For the material that follows, list every line containing the word "Given".

++++ Records for this exercise ++++

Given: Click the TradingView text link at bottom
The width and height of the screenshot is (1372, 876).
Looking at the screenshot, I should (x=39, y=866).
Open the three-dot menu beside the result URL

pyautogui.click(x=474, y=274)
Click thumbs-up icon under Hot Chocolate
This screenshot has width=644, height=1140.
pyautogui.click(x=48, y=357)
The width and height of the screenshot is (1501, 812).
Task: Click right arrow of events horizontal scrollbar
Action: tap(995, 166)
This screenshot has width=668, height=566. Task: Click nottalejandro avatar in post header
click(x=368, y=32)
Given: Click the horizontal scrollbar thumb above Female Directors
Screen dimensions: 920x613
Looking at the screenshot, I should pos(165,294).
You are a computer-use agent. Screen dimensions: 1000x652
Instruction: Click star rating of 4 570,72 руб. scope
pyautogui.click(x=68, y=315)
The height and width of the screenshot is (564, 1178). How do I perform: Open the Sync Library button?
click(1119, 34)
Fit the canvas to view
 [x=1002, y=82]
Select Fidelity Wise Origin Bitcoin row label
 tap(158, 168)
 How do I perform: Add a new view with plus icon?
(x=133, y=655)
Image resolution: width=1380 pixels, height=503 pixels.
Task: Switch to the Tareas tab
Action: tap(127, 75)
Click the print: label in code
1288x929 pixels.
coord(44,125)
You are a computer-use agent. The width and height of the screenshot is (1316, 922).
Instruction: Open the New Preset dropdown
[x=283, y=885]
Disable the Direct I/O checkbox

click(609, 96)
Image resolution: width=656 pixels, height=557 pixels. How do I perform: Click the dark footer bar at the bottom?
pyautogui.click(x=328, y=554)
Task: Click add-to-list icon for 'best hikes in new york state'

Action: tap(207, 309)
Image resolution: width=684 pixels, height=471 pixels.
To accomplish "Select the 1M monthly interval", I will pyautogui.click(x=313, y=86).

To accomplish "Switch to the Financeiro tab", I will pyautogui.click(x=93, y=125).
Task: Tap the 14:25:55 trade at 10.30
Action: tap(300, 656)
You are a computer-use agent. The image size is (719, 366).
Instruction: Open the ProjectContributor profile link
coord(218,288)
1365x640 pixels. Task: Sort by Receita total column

++++

■ **Exercise response**
Given: Click the TradingView text link at bottom
Given: Click the horizontal scrollbar thumb above Female Directors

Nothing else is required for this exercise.